Furthermore, the commission itself will only be overseeing the “core legislative acts” of legislators for violations of the Code of Ethics. That code, originally written by the legislature, is almost exclusively concerned with financial conflicts of interest, largely found in Sections 5(a) and 5(d) of the Code of Ethics.

The Ethics Commission is not in the business of judging the content of speech.

Another mischaracterization is that our proposed amendment would limit the role of the judicial branch. We do not seek to prevent people from appealing the decisions of the Ethics Commission to the Superior Court.
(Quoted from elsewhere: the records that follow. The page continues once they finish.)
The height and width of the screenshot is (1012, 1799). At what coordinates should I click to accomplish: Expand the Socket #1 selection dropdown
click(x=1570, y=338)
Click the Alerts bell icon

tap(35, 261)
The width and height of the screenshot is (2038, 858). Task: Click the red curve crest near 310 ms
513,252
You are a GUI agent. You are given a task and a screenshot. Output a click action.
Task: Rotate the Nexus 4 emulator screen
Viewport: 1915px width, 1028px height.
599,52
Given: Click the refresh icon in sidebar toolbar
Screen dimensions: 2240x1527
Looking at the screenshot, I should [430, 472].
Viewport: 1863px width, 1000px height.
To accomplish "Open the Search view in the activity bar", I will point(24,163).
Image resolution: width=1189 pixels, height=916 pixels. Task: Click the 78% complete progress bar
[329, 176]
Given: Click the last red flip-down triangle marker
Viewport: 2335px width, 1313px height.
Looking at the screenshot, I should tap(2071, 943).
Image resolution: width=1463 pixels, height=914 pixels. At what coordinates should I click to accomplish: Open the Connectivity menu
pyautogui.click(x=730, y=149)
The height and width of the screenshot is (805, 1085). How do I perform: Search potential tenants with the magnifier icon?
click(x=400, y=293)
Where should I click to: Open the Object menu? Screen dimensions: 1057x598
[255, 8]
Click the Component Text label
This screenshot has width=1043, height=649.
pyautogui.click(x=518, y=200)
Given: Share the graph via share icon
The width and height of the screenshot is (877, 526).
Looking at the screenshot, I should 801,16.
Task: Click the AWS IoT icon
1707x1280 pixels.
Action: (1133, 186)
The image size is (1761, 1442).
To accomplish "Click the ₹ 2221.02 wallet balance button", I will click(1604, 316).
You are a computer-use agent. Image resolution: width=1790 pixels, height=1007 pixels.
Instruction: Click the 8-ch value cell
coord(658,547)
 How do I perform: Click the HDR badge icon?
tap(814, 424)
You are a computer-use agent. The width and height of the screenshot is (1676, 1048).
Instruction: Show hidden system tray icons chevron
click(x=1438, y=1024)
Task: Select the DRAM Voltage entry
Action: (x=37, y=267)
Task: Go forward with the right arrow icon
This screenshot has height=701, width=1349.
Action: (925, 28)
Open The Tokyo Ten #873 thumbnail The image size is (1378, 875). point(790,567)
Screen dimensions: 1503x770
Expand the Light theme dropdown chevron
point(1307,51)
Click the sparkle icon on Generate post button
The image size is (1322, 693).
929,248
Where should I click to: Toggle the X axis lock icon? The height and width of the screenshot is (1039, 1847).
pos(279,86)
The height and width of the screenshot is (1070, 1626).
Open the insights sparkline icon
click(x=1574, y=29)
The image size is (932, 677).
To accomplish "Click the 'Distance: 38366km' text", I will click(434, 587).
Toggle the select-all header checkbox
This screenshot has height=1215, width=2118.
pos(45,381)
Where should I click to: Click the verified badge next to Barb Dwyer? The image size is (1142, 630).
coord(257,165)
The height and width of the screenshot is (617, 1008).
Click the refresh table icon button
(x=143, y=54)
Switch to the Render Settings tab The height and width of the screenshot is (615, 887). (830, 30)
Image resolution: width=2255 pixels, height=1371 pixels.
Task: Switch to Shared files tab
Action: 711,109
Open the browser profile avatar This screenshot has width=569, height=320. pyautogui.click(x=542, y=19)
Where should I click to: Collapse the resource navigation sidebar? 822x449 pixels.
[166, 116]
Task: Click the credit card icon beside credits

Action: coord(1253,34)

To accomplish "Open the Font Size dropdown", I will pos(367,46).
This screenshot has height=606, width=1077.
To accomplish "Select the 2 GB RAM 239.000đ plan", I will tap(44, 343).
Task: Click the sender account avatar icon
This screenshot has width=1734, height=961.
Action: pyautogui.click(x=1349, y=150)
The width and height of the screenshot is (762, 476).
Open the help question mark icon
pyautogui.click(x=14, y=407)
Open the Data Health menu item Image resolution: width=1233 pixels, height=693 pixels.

If our language passes, that right will still exist for those subject to the Code of Ethics. Our language does seek to clarify that the Ethics Commission, like many quasi-legislative bodies, has the right to hear cases. This is a well-established principle under the public-rights doctrine recognized by state and federal courts.

We do not take umbrage with those who say that the Ethics Commission is a unique body. But its uniqueness is derived from the will of the majority of Rhode Islanders who ratified the proposal of the 1986 Constitutional Convention. The delegates and the people who supported their work wanted an independent body to govern the ethics of all public officials. The independent nature of our ethics watchdog makes Rhode Island a model for America.

Keep in mind that even in independence, elected officials make all the appointments to the commission, and set the level of fines the commission can dole out.

Our proposed amendment is about reinstating a very limited part of the jurisdiction of the Ethics Commission as it applies to only 113 of the many hundreds of public officials in Rhode Island. Currently the 39 legislative bodies that govern our cities and towns are subject to the Code of Ethics, and it has had no chilling effect on the speech and debate in those bodies. Nor was there a chill when the commission had jurisdiction over the General Assembly for 21 years.

Our less-than-radical proposal is being supported by Governor Carcieri, Lt. Gov. Elizabeth Roberts, Secretary of State A. Ralph Mollis and General Treasurer Frank Caprio — two of whom (Roberts and Caprio) previously served in the General Assembly, and one of whom (Carcieri) has been fined (four times) by the Ethics Commission.

When you hear someone arguing that our proposal is a radical solution, we hope you consider some of what you’ve read here. Do not let opponents lead you down the garden path with their ideas about how this proposal does anything but return us to the status quo that existed in 1987-2008.

John Marion is executive director of Common Cause Rhode Island.